Docker whiskey leaks

https://www.mirantis.com/blog/mirantis-guarantees-long-term-support-for-swarm/

Mirantis' relationship with "swarm" is very confusing! my understanding is that there are people (or one person? lol) at mirantis who do some work on the orchestration engine that is "docker swarm," but only to the extent that it supports mirantis' platform. i don't believe there's any active feature development beyond that. you're right that it's a misleading headline -- it sounds to me that they're just saying that they'll continue swarm support in their v3 kubernetes platform, not that they're committed to developing swarm as an orchestration system.

Way back when (i guess in 2019? before my time!), docker sold off its enterprise platform which was called "swarm" to mirantis, so that's still a product that mirantis has and has developed in their way, but it's not the open-source swarm(kit) that's part of the docker cli. this is a good quick explanation: https://forums.docker.com/t/docker-swarmkit-and-the-mirantis-deal-not-docker-swarm/88886

The orchestration features of Swarm mode are opaque, causing failed deployments to be difficult to understand. This can cause a litany of a issues. For example, in the case where your database has been migrated and a rollback of your failing app doesn't support the new schema. This is being discussed extensively on organising#682.

Potential alternatives¶

uncloud.run: The Uncloud folks are creating a very different system. Something beyond compose but not k8s and not Swarm. This means they have to implement a lot of features of the orchestration from scratch. However, they're going for a nice approach: a straight-forward imperative deployment model (supports depends_on for predictable ordering during deployments). They're choosing which parts of the Compose Spec they implement and it's noteworthy that they don't implement secrets yet. See the Compose support matrix for more. They are however very focused on multi-node functionality. It's a system to keep an eye on with the hope that we can use some part of it in the future. Lines of communication have been opened.
docker compose: Plain old docker compose. A more elegant weapon for a more civilised age. It is however missing features we need such as encrypted secrets and template_driver support. There may be more things missing. They are developing a promising SDK exposes a public API for handling various operations. This would need some serious investigation and most likely some custom solutions for the features we're missing.

What we need¶

Something that is backwards compatible with our existing recipe configuration commons and the current deployments.

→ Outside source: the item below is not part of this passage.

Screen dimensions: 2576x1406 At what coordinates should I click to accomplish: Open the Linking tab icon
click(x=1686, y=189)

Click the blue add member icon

We can't re-invent the wheel because we all rely on this system. So, we need to look towards incremental improvements or changes which are backwards compatible. We can always agree to change the config commons or some shared practices but then we need to establish a clear agreement with decision making. This is the social part.
Some way of conveniently using secrets when deploying services. This method should easily support working in a team which doesn't stray too far from our established Git Ops workflow of sharing $ABRA_DIR. They don't need to be encrypted and stored on the server (removing the need for Swarm mode handling) as long as they're mounted as secrets in the usual /run/secret/<name> manner at runtime.
Template driver support so we can template values into our configurations. This is used in enough recipes to warrant continued support.
A way to namespace services into a deployment, aka a "Docker Stack". This would appear to be a minor implementation detail after all is said and done. It's services all the way down and they have some linked networks/configs/volumes/etc. and a shared naming convention.
Some way to achieve Fearless YunoHost-esque Upgrades. In other words, some predictable way to deploy / upgrade / rollback and some way to intervene when things go wrong. It should be easy to understand for everyone and would enable real stability for operators. I think we want some sort of anti-orchestration implementation which is super simple.